# PROBLEM DESCRIPTION
Within the entries below, how many lines carry the word "agent"? State the number and stop.

# THE RECORDS
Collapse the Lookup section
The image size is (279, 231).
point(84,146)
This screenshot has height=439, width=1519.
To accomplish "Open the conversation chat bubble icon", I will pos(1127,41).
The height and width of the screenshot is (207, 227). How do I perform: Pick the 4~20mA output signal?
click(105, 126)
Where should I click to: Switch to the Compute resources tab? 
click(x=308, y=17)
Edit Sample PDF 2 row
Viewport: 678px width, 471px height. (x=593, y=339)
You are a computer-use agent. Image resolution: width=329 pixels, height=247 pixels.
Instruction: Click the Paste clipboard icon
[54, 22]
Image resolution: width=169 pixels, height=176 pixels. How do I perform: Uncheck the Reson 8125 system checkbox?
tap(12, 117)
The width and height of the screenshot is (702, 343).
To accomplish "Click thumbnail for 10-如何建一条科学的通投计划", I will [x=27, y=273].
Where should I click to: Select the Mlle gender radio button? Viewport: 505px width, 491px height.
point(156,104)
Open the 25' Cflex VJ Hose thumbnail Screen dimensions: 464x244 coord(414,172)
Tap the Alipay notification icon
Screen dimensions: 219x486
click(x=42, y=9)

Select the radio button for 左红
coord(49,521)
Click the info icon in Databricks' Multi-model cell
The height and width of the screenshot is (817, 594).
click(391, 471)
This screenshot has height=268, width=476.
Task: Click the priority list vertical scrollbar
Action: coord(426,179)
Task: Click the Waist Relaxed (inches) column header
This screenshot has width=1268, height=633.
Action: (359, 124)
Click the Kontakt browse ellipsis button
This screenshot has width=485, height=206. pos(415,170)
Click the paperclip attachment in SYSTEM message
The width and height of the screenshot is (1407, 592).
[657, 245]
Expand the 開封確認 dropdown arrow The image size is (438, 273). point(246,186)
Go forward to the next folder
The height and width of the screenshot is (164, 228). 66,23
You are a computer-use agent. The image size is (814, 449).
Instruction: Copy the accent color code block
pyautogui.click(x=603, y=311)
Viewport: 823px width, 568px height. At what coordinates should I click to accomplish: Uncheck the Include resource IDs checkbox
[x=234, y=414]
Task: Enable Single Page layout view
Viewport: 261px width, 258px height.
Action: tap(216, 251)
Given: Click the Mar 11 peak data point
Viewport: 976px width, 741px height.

# WRITTEN REPLY
2